Part of Advances in Neural Information Processing Systems 27 (NIPS 2014)

*Cem Tekin, Mihaela van der Schaar*

In this paper we consider the problem of learning online what is the information to consider when making sequential decisions. We formalize this as a contextual multi-armed bandit problem where a high dimensional ($D$-dimensional) context vector arrives to a learner which needs to select an action to maximize its expected reward at each time step. Each dimension of the context vector is called a type. We assume that there exists an unknown relation between actions and types, called the relevance relation, such that the reward of an action only depends on the contexts of the relevant types. When the relation is a function, i.e., the reward of an action only depends on the context of a single type, and the expected reward of an action is Lipschitz continuous in the context of its relevant type, we propose an algorithm that achieves $\tilde{O}(T^{\gamma})$ regret with a high probability, where $\gamma=2/(1+\sqrt{2})$. Our algorithm achieves this by learning the unknown relevance relation, whereas prior contextual bandit algorithms that do not exploit the existence of a relevance relation will have $\tilde{O}(T^{(D+1)/(D+2)})$ regret.
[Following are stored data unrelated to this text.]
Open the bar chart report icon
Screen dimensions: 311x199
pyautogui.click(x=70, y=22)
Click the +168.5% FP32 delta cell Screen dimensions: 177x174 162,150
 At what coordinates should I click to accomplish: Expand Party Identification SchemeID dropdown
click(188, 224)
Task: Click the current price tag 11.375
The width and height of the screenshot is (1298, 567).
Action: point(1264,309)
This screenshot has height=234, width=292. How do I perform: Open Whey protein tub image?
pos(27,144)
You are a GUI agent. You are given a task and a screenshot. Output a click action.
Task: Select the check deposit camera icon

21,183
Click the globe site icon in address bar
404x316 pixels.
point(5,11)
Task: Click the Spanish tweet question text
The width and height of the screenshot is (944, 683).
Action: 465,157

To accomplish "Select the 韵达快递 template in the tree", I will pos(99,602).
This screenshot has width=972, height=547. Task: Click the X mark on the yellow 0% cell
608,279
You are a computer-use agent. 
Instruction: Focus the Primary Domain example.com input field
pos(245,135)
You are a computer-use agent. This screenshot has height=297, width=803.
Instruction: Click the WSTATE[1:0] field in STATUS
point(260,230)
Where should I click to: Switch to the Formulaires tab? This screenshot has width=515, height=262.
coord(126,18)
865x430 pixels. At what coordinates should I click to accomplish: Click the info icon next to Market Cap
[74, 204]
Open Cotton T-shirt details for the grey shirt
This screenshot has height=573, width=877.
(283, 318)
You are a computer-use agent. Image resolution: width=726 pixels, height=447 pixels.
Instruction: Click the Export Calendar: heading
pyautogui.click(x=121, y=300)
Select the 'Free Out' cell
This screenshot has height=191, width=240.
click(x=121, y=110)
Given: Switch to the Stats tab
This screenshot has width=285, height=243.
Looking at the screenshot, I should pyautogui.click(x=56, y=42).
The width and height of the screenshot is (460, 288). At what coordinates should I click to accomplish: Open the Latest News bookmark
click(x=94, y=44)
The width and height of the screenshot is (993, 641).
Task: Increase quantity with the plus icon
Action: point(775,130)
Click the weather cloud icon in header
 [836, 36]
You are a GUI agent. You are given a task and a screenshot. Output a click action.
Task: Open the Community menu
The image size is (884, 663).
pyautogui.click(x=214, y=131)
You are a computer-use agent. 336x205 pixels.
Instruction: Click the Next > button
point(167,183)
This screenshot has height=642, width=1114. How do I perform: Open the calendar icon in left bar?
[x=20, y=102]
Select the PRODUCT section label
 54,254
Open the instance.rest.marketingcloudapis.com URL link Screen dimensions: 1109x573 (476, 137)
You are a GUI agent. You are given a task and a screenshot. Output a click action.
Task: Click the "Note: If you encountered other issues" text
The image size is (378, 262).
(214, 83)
Our algorithm alternates between exploring and exploiting, it does not require reward observations in exploitations, and it guarantees with a high probability that actions with suboptimality greater than $\epsilon$ are never selected in exploitations. Our proposed method can be applied to a variety of learning applications including medical diagnosis, recommender systems, popularity prediction from social networks, network security etc., where at each instance of time vast amounts of different types of information are available to the decision maker, but the effect of an action depends only on a single type.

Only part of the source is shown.